“Well, it didn’t go that well.”
That was Nigel Agnew’s reluctant answer to the response to Good Canadian Cinema?, the week dedicated to just that at indie film house Toronto Underground Cinema.
“I guess people’s mouths are bigger than their wallets or their time,” Agnew tells Playback Daily. “It doesn’t seem they care about what they consider to be good Canadian English cinema.”
The director of operations for TUC had fair reason to think so. Using the power of social media, Agnew and co. drew responses from a thousand film-loving folks who took the time to weigh in on their favorites, and the top six were selected to play on the big screen.
Among the hand-picked films was Atom Egoyan’s The Sweet Hereafter, which kicked off the double-bill program paired with Don McKellar’s Last Night. But the turnout was “atrocious” as Agnew recalls and the following nights showing Porky’s, Cube, Naked Lunch and Brain Candy weren’t much better.
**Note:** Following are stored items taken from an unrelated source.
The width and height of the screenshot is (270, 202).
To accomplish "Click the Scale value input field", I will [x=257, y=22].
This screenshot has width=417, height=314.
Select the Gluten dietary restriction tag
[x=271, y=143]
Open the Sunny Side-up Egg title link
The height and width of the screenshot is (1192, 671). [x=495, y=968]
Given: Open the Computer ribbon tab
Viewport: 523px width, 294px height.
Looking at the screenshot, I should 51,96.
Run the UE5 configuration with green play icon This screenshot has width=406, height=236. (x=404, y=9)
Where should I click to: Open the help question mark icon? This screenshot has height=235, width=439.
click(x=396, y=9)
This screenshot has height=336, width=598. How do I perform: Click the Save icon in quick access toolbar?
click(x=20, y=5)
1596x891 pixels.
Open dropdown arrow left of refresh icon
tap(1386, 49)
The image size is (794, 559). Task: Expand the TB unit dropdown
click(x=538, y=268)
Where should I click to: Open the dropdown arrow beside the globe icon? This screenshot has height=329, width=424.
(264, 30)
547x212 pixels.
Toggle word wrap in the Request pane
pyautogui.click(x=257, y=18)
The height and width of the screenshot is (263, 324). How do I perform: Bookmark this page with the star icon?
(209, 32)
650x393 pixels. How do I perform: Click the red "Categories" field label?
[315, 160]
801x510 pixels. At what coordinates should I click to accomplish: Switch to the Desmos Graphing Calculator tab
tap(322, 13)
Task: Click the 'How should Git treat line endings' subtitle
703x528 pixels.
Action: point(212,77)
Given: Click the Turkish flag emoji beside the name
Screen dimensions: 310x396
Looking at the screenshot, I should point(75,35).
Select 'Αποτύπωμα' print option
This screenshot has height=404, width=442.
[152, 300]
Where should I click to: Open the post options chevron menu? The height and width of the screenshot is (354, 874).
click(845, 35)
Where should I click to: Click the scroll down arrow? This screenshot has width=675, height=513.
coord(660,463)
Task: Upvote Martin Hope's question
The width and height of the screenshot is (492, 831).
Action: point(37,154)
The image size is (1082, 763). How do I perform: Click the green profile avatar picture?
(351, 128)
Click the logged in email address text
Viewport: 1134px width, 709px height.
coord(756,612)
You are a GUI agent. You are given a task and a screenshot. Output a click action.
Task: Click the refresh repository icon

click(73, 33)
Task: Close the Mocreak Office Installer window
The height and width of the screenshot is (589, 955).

Things began looking up the night of the special Pontypool (pictured) screening, notes Agnew. But it attracted a larger crowd because it was publicized as more of an event with screenwriter Tony Burgess and actor Stephen McHattie in attendance for a Q&A.
Though Good Canadian Cinema? stirred up quite a bit of consumer press, Agnew says it’s not likely that a second edition will happen in the near future, as it wasn’t cost-effective for the TUC to put on such an event when the turnout was so low.
But if the cinema decided to do it again, it would most certainly be open to discussions with partners and sponsors.
Agnew had hoped to be proven wrong at the end of the experiment. “In this one instance, I don’t like to have been right,” he says.